7. Mission to Moon Exhibit includes an item from each mission that has been to the moon and back.
6. Tom Stafford’s Spacesuit as worn by Stafford while training for the Apollo 10 mission in 1968/69.
5. Neil Armstrong’s Bioharness from Apollo 11
4. Rockwell Command Module w/ Parachute which was the control center for the Apollo spacecraft and provided the living and working quarters for astronauts.
3. Grumman Lunar Module Simulator that all Apollo Astronauts trained on, originally at Kennedy Space Center.
2. Grumman Lunar Module Clean Room Display featuring the LTA-1, the first fully functional LM, as it appeared while under construction at Grumman.
1. Grumman Lunar Module LM-13 – the crowned jewel of the museum.
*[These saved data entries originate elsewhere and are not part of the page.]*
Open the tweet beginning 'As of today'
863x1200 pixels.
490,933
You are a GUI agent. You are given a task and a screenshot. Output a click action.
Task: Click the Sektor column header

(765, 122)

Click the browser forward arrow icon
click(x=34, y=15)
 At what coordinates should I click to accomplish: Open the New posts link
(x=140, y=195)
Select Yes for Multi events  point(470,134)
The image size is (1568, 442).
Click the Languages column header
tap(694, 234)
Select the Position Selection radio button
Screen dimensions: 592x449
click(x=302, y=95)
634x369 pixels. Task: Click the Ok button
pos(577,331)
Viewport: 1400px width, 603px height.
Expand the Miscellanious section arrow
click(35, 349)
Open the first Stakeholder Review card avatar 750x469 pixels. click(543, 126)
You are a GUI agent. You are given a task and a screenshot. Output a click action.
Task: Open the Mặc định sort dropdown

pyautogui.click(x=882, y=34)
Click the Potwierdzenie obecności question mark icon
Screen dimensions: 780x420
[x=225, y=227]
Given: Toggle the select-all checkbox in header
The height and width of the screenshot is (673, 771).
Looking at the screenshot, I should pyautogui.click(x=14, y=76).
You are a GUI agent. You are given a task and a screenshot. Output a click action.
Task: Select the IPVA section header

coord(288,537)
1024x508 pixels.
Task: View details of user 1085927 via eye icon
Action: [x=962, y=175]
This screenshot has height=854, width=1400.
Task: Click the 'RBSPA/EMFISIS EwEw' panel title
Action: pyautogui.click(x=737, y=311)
The LM-13 was intended for the Apollo 19 mission to Copernicus Crater in 1973, which was ultimately cancelled. It is one of three Lunar Modules left on earth. The other two are at Kennedy Space Center and Smithsonian’s Air & Space. It is presented in a re-created lunar surface scene with a mannequin wearing an actual Apollo spacesuit.
The Cradle of Aviation Museum and Education Center is home to over 75 planes and spacecraft representing over 100 years of aviation history and Long Island’s only Giant Screen Dome Theater. Currently, the museum is celebrating “Countdown to Apollo at 50” sponsored by the Robert D.L. Gardiner Foundation, showcasing Long Island and Grumman’s significant role in the Apollo program. The Museum was recently recognized and listed on New York State’s National Register of Historic Places as a significant part of American history. The museum is located on Museum Row, Charles Lindbergh Blvd., in East Garden City. For more information call (516) 572-4111 or visit www.cradleofaviation.org.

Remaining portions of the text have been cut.